> _PROVIDED PASSAGE_
- Opening Delimiter -

Tuesday, September 22, 2009


I love oaks. I live on 6 acres dominated by oak trees. They are tall, beautiful and majestic as they lift lobed-leaves to the heavens seeking the sunshine they need to survive. Each Summer and Fall their acorns shower down on us as the squirrels cut them from the stems and drop the empty hulls to the ground below.

I appreciate the oaks most of all in the winter for the warmth their wood provides as it burns in my wood stoves. The red oaks are the best fire wood trees in the forest. The grow straight, tall with only a few branches and provide a wood that is easy to cut and split. We have used a wood stove for our primary heat source since 198o. At least 9o % of the wood I have burned over that time was from red oaks.Oaks are the most ecologically valuable tree in the woods as well.

Besides the squirrels other creatures such as deer, bears, turkeys and the various rodents that call the oak forest home gain much of their food from the acorns and brouse oaks provide.Posted by Dick Brown

Wednesday, January 7, 2009


Native Plant Action Network
Dick Brown
Mt. Gretna, PA
E-mail: dickbrownnpan@gmail.com
motto: “We are all in this together”.

I have decided to focus on environmental issues that show our species how it can act locally and have a global impact. Energy, water quality, solid waste, air pollution, global warming, and other similar environmental issues all involve large numbers of people making difficult decisions. Result: Needed change comes very slowly, if at all.

- Closing Delimiter -

> _INPUT DATA_
- Opening Delimiter -

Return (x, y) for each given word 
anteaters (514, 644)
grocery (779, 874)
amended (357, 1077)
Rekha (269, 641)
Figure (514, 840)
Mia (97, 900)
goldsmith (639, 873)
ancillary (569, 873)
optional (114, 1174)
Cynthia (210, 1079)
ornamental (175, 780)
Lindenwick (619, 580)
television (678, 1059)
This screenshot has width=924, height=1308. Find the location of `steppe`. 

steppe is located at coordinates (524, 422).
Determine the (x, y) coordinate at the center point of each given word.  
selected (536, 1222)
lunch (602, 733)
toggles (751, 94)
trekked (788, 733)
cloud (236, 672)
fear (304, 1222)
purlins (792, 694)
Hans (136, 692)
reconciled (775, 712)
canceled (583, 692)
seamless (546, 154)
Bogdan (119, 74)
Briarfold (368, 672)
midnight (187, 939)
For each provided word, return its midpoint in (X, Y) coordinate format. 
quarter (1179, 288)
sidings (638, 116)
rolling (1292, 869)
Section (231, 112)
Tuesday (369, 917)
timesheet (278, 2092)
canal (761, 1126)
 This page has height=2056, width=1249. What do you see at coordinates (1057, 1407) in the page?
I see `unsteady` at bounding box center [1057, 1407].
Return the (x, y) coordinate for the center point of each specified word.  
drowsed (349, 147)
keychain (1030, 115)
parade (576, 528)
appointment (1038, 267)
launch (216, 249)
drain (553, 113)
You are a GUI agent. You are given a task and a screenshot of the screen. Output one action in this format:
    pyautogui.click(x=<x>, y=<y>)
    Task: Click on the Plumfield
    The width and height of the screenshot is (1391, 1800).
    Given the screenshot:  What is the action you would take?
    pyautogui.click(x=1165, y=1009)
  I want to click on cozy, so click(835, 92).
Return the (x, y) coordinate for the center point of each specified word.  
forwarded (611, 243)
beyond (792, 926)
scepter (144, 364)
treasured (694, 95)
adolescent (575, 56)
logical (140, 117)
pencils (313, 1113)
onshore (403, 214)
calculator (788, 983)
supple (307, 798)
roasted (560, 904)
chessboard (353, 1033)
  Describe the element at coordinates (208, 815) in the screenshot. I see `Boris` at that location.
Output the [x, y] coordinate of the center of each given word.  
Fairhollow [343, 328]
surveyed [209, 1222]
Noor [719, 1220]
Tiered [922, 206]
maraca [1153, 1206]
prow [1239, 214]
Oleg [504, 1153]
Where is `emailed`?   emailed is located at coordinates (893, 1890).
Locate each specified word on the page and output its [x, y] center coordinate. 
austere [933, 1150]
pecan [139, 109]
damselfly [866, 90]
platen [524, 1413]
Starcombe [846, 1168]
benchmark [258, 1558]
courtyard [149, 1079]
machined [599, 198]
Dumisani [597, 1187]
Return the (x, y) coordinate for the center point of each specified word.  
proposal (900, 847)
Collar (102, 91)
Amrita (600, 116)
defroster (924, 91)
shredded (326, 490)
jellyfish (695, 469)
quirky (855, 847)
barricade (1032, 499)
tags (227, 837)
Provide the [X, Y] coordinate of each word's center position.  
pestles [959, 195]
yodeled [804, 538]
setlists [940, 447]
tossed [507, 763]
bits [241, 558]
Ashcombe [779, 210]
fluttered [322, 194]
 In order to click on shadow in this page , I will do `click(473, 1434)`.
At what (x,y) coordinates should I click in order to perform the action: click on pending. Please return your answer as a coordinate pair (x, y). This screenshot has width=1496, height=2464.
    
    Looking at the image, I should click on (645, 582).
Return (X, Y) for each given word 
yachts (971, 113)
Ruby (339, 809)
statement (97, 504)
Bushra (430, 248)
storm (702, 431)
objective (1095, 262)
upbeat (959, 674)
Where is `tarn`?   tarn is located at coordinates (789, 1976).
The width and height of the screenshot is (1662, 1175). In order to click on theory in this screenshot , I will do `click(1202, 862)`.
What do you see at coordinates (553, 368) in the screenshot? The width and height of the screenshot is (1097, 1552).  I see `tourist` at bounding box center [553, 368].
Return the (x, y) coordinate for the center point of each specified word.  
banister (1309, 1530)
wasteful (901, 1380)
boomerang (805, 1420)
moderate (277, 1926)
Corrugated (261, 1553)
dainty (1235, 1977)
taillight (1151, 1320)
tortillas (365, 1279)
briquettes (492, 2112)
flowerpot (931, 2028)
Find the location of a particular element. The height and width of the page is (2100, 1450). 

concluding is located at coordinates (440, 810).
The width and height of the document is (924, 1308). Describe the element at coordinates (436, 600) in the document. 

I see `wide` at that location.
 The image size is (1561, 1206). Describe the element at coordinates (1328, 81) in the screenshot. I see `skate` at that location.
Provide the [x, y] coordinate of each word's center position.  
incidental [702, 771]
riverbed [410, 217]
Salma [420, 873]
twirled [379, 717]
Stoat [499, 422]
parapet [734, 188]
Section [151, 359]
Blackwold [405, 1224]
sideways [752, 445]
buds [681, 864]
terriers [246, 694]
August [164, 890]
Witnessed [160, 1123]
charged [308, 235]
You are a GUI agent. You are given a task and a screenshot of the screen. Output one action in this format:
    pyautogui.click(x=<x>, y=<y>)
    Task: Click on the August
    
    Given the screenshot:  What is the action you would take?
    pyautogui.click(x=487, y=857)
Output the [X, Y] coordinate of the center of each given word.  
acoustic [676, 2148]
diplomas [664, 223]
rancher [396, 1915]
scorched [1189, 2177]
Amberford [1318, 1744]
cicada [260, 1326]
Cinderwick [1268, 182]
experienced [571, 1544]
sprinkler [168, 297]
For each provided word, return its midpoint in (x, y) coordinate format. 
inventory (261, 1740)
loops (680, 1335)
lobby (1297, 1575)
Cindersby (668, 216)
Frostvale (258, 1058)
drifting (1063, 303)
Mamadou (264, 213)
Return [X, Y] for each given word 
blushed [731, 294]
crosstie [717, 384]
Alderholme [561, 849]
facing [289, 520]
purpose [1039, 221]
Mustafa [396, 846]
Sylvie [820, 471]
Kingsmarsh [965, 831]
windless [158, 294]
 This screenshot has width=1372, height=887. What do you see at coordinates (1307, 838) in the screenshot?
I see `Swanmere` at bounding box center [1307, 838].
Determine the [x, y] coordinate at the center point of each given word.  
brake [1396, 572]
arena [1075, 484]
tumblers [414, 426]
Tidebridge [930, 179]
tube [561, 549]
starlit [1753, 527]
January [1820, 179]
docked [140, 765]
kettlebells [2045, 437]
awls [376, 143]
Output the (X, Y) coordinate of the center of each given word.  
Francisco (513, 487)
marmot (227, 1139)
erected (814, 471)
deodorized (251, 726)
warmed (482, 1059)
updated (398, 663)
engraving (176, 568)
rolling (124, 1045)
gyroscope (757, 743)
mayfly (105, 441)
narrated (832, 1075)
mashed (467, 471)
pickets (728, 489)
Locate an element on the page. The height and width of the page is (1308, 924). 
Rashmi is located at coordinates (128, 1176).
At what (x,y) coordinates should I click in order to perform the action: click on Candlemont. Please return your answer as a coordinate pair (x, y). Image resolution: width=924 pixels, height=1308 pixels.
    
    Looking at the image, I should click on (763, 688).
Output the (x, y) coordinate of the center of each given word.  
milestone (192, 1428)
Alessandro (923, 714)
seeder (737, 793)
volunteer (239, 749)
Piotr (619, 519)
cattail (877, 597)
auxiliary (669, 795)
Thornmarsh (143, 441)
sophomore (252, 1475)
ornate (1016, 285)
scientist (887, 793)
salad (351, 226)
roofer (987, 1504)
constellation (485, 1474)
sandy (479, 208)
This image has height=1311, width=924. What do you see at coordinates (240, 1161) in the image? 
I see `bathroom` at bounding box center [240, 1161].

- Closing Delimiter -

> _PROBLEM 1_
Do these statements agree with the oak trees blog? Answer yes or no for each, and quote the deciding words.
(a) The writer lives on land where oak trees are the dominant tree.
(b) The writer names white oaks as the best firewood trees in the forest.
(c) The writer appreciates oaks most of all in the summer.
> _PROBLEM 2_
Proceed with the oak trees blog, starting after its last sentence.
The entries come from a different source.

> _TASK ANSWER 1_
(a) Yes: "I live on 6 acres dominated by oak trees."
(b) No: "The red oaks are the best fire wood trees in the forest."
(c) No: "I appreciate the oaks most of all in the winter for the warmth their wood provides as it burns in my wood stoves."

> _TASK ANSWER 2_
Everyone lives on some piece of land somewhere and thus has an opportunity to have an impact on their local community. All land areas whether they be mowed lawns, farmed fields or vacant city lots, had in the past an assemblage of native plants growing there. So?

I am suggesting that we work where we can---in our own landscapes, yards, gardens, etc. to establish and maintain native trees, shrubs, wildflowers and grasses. A landscape of concrete, blacktop, mowed lawn and alien plants is sterile and isolates us from the real world. By establishing plants native to the area where we have our home or our business, we give a wide variety of organisms a place to live and create a healthier environment for everyone.

My goal with the Native Plant Action Network is to provide information and assistance to anyone who is interested in moving toward a more natural landscape.